Search code examples
socketssslopenssltcp-repair

Is it possible to "move" an established SSL connection to another server?


Let's assume, you have an 24/7 server running on a linux machine, that handles incoming connections, as well as "plain" TCP as TLS (via OpenSSL). To ensure the service to work, the clients are required to always maintain a connection to this service. Unfortunately, some of those clients don't reconnect immediately when the server closes the connection, so the server tries its best to keep the connection alive forever.

However, if the server needs to get rebooted, e.g. due to maintenance, the connections will be lost.

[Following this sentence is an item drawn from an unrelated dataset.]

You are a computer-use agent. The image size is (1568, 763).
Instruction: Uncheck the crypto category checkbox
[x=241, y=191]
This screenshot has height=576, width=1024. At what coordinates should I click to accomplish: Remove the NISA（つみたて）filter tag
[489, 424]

To avoid disconnecting, I want to "move" established TCP sessions to another machine using the TCP_REPAIR mechanism (https://lwn.net/Articles/495304/). Basically this means to save the TCP socket information from machine A (such as the Syn / Ack numbers), recover the TCP socket information on machine B and ensure that new IP-packets will be sent to the new machine.

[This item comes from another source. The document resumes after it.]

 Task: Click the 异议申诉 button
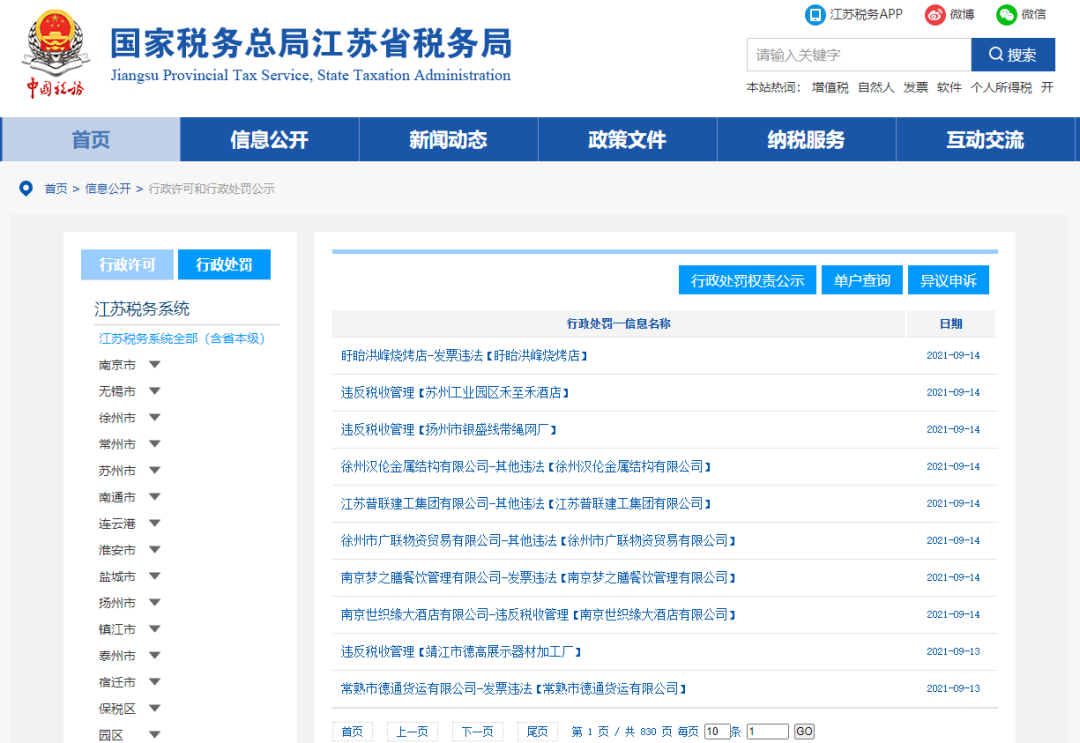coord(951,280)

This works fairly well with plain TCP without the clients noticing, that the TCP-connection is being redirected to another machine. But when using TLS, this obviously requires some more work.

To simplify, let's assume, that there are no TLS messages on the wire, no SSL_read and SSL_write is pending, and all previous TLS messages were sent and received completely.

What I tried so far:

Approach 1: Silently re-create a new SSL object using the same SSL_SESSION

Try to create a new SSL object, make it "established" and attach it to the fd:

  • On the new machine, create a (temporary) client SSL_CTX, add the SSL_SESSION object from the old machine. As this SSL_SESSION object was taken from the server SSL_CTX on the old machine, this approach is probably completely useless, but I gave it a try nevertheless.
  • Create two new SSL objects (one from the client-ctx (only temporary), one from the server-ctx), connect them via memory BIO, set the SSL_SESSION to the SSL client object.
  • Initiate handshake
  • After the handshake is completed, change the server-SSL object's bio to a BIO_fd using the reincarnated TCP connection
  • Destroy the (no longer needed) memory BIOs and the Client-SSL-object.

This didn't work at all. I always see a full handshake, SSL_session_reused returns 0 for both SSL objects. And even if the SSL_SESSION was reused, I still doubt, that this would be sufficient.

Approach 2: The memcpy approach

This is basically an attempt to create something like "i2d_SSL" and "d2i_SSL" methods.

  • Create a plain SSL-object from the new server's SSL_CTX.
  • Attach the SSL_SESSION from the old server's SSL object
  • Using the internal OpenSSL headers, cast the SSL-object to a SSL_CONNECTION struct
  • copy a few fields from the SSL_CONNECTION struct:
    • the secrets
    • the random fields in the .s3 sub-structure
    • the *_md fields in the .s3.tmp sub-structure
    • the states in the .statem sub-structure
    • ... and a few more (more or less trial-and-error).

I suppose, Approach 2 could work, but it's pretty hard to find out the really relevant fields - if this can work at all.

Can anyone shed some light on this?


Solution

  • I have been asked this question from time to time over the years.

    The answer is that OpenSSL does not support this. An SSL object contains a lot of temporary connection specific state, so approach 1 is doomed to failure. For approach 2, there are many dependent sub objects inside the SSL, e.g. for tracking cipher and hash states hidden behind the top level SSL object. You would need to replicate all of these. All of those objects will have references to the specific libssl/libcrypto instance (such as the loaded provider objects). This is unfortunately also doomed to failure.

    This would be a major feature to add to OpenSSL requiring a lot of effort to make this work. It is simply not possible without major changes to the underlying libraries.